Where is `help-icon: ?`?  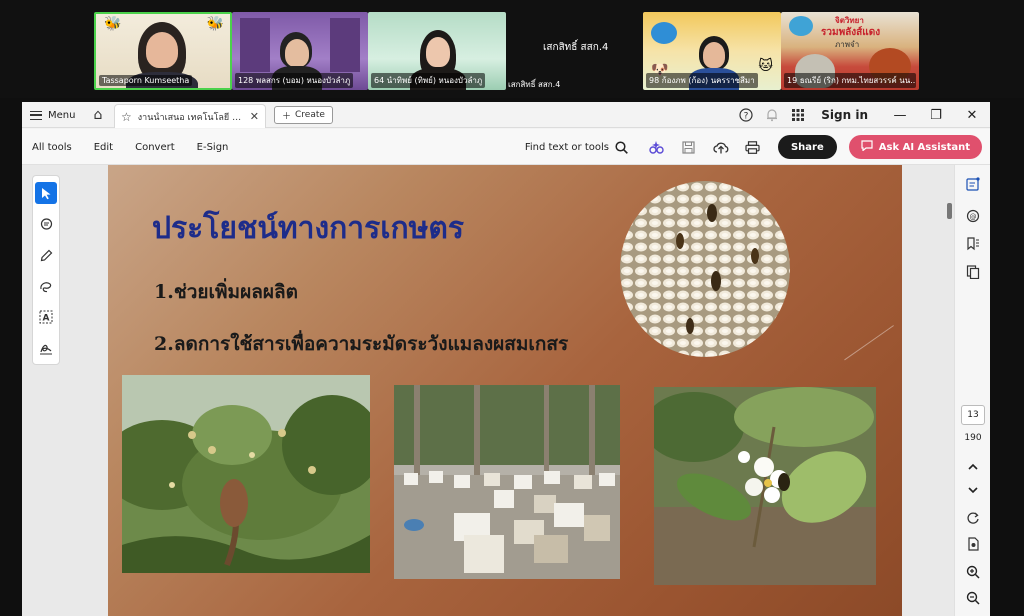 help-icon: ? is located at coordinates (746, 115).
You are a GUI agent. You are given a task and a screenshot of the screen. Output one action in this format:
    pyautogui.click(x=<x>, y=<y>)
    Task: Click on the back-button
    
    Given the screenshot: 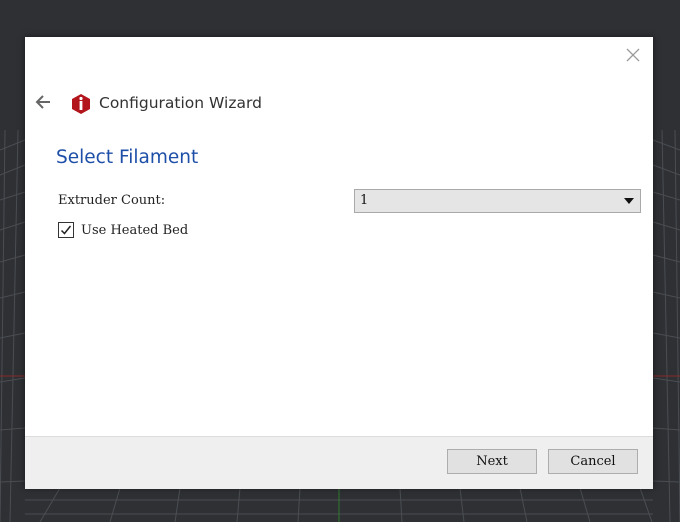 What is the action you would take?
    pyautogui.click(x=43, y=102)
    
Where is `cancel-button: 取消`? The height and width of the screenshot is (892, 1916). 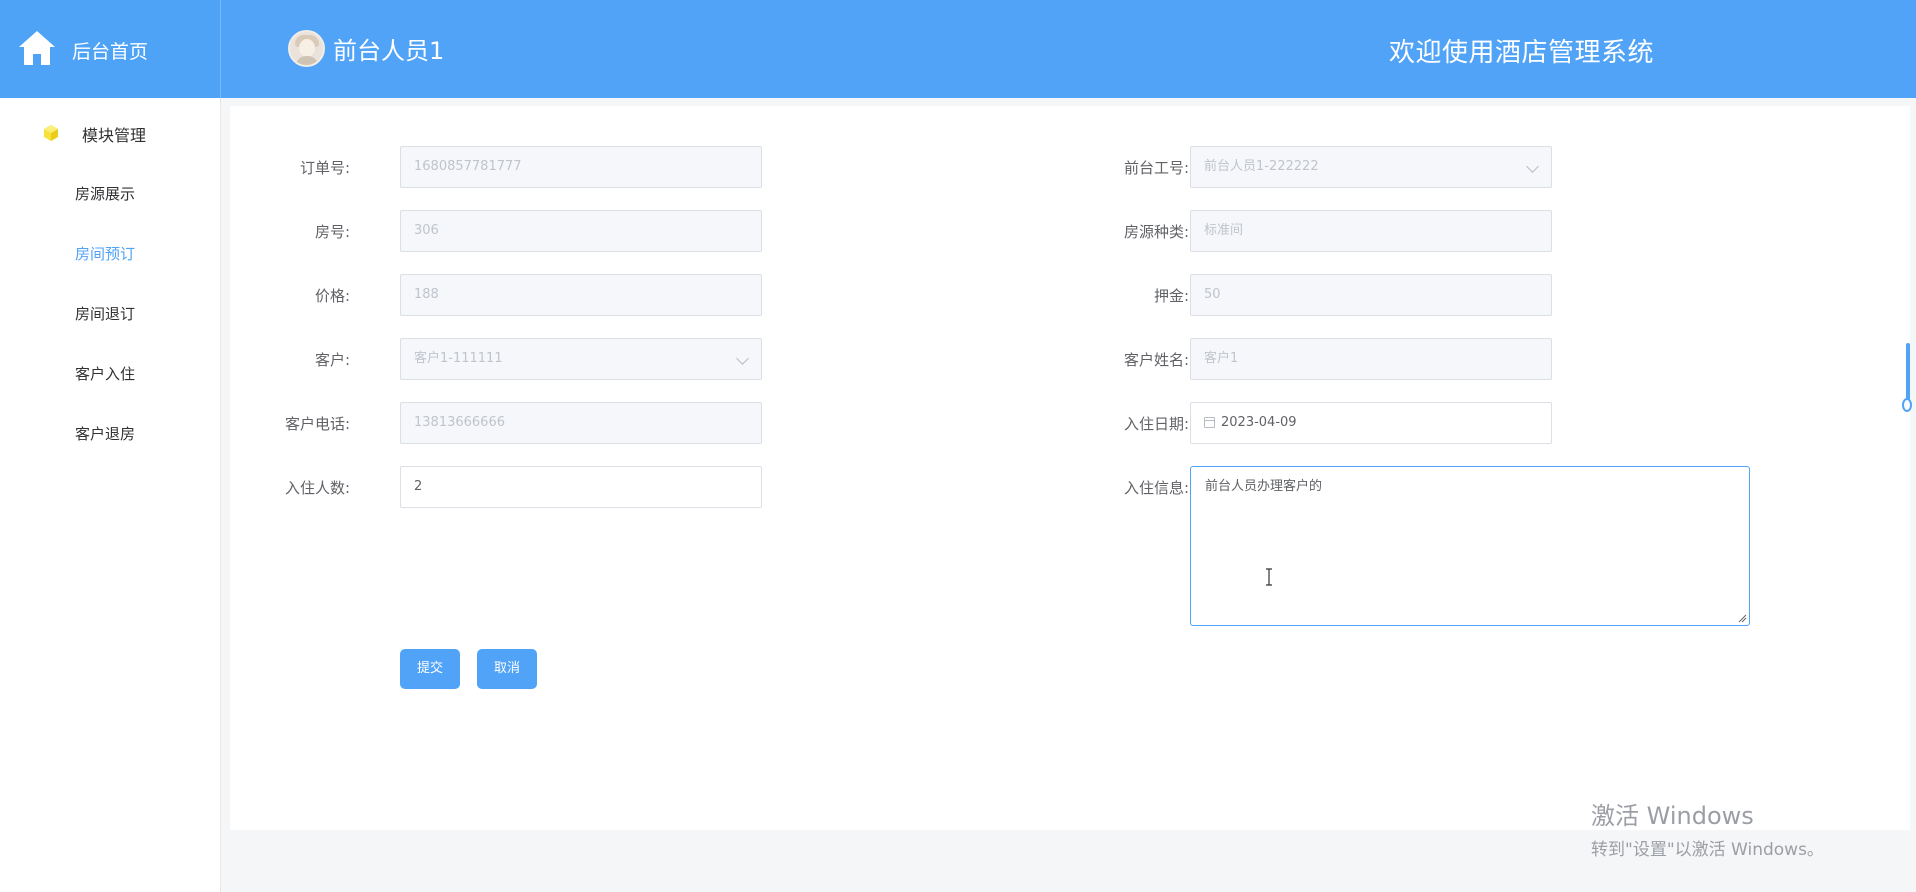
cancel-button: 取消 is located at coordinates (507, 669).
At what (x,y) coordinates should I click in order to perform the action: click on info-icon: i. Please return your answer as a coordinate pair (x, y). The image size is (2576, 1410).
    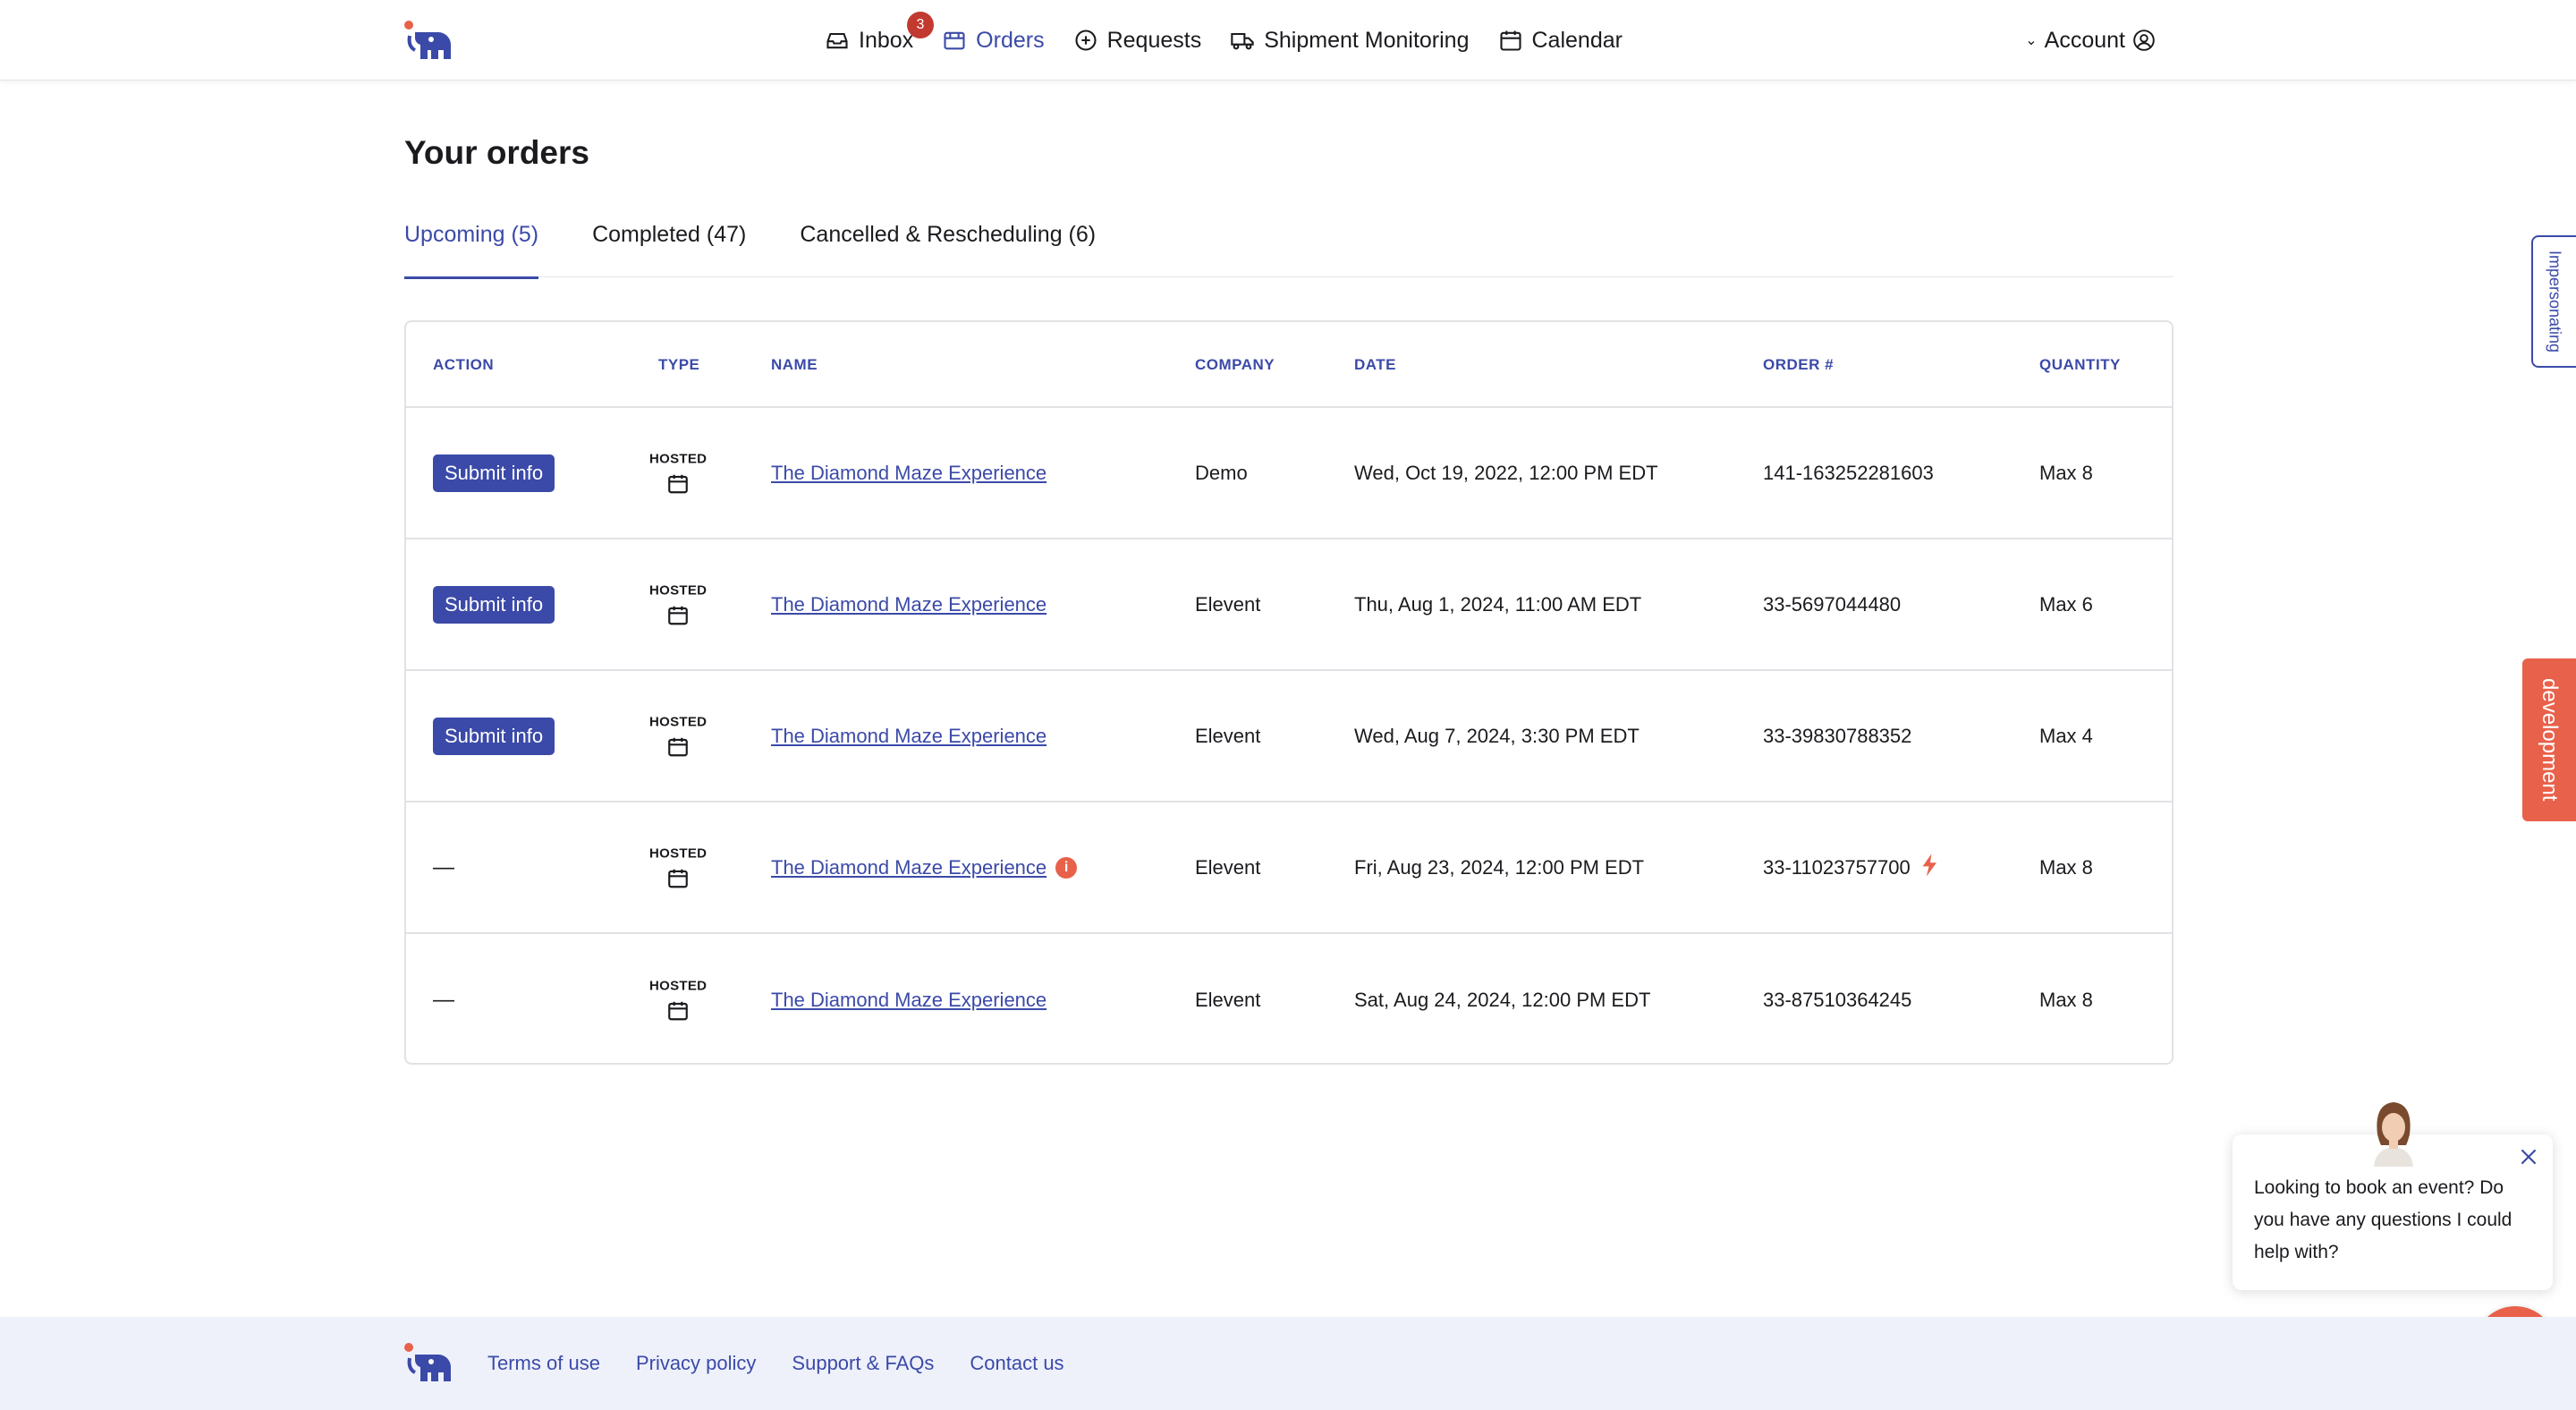
    Looking at the image, I should click on (1066, 868).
++++
§ **Task to complete**
Repeat the material from the line containing "is (892, 1916)." through the end, both included, leaving out the pictures.

§ **Your solution**
Where is `cancel-button: 取消`? The height and width of the screenshot is (892, 1916). 
cancel-button: 取消 is located at coordinates (507, 669).
At what (x,y) coordinates should I click in order to perform the action: click on info-icon: i. Please return your answer as a coordinate pair (x, y). The image size is (2576, 1410).
    Looking at the image, I should click on (1066, 868).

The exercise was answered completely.